*Aim of the task*
What lines of the data below hold the string "back"? Copy each one.

Top of Exercise inputs

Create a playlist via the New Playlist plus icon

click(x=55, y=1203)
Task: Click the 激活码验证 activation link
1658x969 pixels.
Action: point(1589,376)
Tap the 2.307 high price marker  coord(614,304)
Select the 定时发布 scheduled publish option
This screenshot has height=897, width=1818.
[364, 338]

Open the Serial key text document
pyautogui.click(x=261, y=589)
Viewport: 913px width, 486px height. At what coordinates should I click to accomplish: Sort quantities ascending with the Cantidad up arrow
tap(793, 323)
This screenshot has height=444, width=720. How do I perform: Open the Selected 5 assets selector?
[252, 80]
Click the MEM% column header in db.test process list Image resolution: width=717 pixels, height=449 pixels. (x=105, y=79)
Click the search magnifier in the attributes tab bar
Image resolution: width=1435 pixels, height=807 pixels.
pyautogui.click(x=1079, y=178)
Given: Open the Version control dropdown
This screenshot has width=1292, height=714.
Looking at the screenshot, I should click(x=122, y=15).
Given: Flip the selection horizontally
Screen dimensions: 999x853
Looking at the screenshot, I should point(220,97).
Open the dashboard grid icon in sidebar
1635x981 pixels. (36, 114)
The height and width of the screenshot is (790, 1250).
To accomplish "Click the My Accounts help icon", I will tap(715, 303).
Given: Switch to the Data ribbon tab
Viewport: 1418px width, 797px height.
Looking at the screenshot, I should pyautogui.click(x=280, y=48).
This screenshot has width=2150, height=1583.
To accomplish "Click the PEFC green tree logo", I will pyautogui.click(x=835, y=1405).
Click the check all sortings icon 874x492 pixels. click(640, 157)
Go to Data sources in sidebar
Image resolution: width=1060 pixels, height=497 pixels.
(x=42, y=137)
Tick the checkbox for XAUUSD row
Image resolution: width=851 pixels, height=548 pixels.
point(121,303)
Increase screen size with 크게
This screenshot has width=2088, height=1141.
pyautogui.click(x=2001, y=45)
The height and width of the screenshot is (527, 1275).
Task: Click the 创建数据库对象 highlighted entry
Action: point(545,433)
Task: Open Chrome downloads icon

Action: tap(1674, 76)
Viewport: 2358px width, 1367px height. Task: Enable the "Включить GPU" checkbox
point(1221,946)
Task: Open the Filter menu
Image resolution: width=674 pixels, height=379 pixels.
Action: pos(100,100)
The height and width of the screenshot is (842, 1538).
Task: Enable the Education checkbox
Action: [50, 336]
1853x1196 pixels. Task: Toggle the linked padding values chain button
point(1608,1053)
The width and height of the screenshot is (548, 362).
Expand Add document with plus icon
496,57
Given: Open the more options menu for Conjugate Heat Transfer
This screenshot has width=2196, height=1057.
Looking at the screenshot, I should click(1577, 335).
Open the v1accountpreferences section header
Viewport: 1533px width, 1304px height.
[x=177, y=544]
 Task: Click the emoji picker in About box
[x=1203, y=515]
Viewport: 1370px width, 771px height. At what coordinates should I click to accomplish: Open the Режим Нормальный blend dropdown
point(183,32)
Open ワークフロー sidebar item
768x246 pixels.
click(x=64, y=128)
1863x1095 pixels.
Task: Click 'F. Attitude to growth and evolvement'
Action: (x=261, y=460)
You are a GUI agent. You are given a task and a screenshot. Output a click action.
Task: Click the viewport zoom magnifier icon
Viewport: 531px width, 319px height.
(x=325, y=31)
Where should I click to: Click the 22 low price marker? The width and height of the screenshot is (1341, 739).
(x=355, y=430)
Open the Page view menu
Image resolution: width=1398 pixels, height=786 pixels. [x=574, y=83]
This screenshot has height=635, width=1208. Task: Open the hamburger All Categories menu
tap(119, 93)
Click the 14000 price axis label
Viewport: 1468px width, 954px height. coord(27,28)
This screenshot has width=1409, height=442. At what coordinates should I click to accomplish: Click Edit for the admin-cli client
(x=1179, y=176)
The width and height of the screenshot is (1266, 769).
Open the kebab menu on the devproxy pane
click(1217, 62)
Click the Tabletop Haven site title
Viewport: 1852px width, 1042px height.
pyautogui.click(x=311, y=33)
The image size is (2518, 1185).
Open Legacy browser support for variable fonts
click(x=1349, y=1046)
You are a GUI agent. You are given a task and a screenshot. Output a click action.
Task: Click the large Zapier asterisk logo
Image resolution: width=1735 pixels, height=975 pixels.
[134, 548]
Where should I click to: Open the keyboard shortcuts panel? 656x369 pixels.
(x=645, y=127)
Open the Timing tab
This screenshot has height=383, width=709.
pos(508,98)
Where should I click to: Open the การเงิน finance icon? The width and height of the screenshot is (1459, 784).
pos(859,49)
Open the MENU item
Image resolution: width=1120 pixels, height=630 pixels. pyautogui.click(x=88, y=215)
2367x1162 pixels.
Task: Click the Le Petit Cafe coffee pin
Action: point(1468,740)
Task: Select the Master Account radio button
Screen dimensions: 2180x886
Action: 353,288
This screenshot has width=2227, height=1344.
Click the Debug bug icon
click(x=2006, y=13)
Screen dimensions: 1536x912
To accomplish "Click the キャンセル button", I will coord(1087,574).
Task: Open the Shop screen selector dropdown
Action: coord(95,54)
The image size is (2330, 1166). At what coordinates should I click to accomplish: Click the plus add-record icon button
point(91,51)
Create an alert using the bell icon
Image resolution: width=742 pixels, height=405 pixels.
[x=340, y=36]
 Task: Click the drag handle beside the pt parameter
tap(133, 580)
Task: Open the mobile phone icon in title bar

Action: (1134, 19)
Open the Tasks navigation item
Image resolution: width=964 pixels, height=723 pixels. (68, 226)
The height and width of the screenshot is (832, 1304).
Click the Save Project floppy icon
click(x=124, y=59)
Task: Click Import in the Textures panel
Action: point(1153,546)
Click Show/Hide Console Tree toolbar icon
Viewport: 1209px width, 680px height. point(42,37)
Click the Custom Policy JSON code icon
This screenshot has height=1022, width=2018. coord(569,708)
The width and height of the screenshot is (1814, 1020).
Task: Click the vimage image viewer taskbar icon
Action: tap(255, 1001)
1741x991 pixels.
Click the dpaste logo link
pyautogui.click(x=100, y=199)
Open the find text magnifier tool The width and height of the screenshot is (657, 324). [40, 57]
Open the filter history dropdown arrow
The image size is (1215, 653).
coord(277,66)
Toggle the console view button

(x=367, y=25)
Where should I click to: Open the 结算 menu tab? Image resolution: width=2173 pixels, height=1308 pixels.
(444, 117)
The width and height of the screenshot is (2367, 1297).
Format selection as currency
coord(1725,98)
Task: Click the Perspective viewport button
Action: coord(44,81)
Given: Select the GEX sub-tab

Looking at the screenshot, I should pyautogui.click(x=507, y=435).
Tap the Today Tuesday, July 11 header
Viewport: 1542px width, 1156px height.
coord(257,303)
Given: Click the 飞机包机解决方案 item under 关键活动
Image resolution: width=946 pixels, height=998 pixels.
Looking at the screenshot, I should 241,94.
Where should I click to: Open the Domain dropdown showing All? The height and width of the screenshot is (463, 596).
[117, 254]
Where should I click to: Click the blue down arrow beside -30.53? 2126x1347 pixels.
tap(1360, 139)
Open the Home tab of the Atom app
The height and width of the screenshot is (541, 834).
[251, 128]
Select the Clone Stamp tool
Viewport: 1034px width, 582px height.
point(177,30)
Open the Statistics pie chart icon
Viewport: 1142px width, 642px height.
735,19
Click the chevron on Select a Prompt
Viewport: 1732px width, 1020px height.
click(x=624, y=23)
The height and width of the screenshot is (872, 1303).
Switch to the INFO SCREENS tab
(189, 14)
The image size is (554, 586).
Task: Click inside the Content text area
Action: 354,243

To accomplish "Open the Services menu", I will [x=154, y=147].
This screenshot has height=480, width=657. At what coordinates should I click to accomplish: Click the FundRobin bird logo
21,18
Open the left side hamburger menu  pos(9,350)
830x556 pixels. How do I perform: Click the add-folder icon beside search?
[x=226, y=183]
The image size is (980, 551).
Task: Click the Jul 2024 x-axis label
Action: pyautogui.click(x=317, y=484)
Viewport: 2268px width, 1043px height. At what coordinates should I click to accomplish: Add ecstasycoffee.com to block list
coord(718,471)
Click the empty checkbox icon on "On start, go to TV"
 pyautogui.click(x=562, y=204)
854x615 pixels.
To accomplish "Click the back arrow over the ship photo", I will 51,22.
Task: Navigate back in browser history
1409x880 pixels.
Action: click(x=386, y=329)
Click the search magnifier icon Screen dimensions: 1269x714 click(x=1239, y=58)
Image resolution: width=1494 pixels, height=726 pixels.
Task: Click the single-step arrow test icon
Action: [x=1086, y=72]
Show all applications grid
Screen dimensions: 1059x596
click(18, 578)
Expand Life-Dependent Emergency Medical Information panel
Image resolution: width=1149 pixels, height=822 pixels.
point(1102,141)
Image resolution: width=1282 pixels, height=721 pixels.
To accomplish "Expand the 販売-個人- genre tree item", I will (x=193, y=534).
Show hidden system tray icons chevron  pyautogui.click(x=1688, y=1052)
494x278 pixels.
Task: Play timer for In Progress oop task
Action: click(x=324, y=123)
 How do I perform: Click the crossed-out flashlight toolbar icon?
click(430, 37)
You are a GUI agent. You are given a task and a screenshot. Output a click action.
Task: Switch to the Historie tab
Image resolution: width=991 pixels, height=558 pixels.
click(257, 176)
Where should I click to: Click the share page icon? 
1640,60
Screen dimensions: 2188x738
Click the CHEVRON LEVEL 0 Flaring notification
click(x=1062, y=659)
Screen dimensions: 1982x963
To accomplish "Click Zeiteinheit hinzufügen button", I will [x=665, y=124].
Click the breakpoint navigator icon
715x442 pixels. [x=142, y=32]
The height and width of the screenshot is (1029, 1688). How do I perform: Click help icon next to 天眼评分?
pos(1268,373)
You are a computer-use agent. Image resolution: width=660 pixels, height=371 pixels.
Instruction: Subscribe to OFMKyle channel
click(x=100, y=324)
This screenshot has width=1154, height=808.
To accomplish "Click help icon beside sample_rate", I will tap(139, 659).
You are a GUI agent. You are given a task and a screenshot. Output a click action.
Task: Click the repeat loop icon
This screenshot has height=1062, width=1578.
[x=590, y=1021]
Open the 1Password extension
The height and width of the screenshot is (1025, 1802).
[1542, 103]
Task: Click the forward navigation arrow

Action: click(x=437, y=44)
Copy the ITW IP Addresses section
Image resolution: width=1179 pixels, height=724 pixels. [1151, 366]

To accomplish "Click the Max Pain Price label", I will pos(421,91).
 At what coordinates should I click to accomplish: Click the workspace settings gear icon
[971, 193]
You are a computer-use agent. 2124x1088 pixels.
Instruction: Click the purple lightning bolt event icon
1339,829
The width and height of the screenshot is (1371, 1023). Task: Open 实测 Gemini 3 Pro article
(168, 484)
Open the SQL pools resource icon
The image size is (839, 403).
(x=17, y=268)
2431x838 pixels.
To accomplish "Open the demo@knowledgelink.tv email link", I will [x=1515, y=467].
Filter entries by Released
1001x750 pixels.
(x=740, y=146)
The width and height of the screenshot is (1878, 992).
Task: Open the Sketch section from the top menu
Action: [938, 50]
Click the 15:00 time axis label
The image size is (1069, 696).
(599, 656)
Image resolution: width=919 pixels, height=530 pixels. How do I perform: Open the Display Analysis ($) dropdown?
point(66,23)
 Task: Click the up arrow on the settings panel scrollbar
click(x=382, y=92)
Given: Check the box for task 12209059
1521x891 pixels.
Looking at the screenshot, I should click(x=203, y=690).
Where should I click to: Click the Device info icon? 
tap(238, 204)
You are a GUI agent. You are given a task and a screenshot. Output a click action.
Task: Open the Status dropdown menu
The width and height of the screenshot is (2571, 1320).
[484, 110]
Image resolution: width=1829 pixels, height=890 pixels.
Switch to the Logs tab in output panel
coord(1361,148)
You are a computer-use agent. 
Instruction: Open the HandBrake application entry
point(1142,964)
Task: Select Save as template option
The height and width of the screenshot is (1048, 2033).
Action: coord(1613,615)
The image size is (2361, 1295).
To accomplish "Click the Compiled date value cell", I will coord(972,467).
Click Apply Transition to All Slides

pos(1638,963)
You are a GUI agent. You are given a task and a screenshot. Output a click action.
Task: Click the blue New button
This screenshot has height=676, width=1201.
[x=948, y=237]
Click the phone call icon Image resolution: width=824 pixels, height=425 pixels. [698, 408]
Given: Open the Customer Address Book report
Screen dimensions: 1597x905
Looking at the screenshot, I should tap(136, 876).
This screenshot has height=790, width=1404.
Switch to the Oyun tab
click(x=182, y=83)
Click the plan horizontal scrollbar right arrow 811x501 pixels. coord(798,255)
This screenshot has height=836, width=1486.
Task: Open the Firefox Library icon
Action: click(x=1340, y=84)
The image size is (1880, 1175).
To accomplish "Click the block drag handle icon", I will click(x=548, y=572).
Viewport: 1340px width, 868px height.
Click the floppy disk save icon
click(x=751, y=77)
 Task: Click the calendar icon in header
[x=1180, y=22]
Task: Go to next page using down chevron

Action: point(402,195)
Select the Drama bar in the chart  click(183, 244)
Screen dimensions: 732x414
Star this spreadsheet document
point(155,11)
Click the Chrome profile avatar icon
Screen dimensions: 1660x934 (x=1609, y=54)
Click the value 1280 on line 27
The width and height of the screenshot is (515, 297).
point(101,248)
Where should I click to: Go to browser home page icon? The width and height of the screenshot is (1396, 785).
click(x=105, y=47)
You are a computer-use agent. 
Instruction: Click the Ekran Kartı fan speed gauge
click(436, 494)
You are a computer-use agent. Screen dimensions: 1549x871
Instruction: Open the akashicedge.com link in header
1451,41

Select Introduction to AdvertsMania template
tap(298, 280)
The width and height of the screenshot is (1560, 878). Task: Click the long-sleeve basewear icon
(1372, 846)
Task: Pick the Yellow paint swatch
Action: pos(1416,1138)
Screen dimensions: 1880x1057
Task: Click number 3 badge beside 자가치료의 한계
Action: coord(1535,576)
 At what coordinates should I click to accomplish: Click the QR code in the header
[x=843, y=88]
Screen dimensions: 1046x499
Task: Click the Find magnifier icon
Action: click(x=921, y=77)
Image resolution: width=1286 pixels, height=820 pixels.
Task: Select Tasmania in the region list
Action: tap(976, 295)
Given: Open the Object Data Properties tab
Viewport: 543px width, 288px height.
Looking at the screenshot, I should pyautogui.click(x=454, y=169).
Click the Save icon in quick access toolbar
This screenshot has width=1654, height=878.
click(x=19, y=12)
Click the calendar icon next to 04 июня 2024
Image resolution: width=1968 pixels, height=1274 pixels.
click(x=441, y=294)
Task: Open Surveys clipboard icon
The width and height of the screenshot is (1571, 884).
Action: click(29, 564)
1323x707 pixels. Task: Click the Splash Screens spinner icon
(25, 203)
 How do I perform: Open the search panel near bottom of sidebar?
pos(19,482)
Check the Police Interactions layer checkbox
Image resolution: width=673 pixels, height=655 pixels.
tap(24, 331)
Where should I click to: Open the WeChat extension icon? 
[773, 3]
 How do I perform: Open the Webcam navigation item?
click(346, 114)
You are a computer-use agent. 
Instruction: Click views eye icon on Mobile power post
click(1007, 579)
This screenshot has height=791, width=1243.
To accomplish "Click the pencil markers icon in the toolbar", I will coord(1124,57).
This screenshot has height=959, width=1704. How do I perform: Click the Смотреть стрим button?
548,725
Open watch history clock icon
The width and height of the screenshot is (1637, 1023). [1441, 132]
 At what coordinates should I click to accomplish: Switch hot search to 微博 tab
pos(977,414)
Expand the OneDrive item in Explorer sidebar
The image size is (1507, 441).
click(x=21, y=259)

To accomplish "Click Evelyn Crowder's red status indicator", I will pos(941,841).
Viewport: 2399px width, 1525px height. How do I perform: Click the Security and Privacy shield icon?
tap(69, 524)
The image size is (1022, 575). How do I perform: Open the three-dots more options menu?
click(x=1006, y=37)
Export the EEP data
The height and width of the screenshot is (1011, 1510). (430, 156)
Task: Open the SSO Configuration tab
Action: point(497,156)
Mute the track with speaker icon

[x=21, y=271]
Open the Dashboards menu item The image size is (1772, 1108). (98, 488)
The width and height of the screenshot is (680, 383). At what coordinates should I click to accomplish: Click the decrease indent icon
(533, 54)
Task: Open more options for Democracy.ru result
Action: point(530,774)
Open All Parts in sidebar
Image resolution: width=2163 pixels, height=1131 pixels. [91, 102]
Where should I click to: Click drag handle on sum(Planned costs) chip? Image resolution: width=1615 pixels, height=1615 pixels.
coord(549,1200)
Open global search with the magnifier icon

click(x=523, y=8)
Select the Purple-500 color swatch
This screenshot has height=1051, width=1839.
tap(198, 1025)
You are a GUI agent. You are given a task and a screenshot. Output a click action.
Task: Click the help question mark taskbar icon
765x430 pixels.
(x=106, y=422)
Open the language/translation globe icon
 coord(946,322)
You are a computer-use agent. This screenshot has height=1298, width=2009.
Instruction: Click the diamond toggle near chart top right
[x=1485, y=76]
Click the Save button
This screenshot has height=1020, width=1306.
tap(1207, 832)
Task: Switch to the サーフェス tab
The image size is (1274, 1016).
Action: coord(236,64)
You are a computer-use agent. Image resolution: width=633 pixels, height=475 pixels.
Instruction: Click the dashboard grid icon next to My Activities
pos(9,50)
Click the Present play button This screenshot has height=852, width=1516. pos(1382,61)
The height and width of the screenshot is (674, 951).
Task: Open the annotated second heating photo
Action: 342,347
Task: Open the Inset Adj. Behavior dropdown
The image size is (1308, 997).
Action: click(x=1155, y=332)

Bottom of Exercise inputs

*Answer box*
To accomplish "Click the back arrow over the ship photo", I will 51,22.
Task: Navigate back in browser history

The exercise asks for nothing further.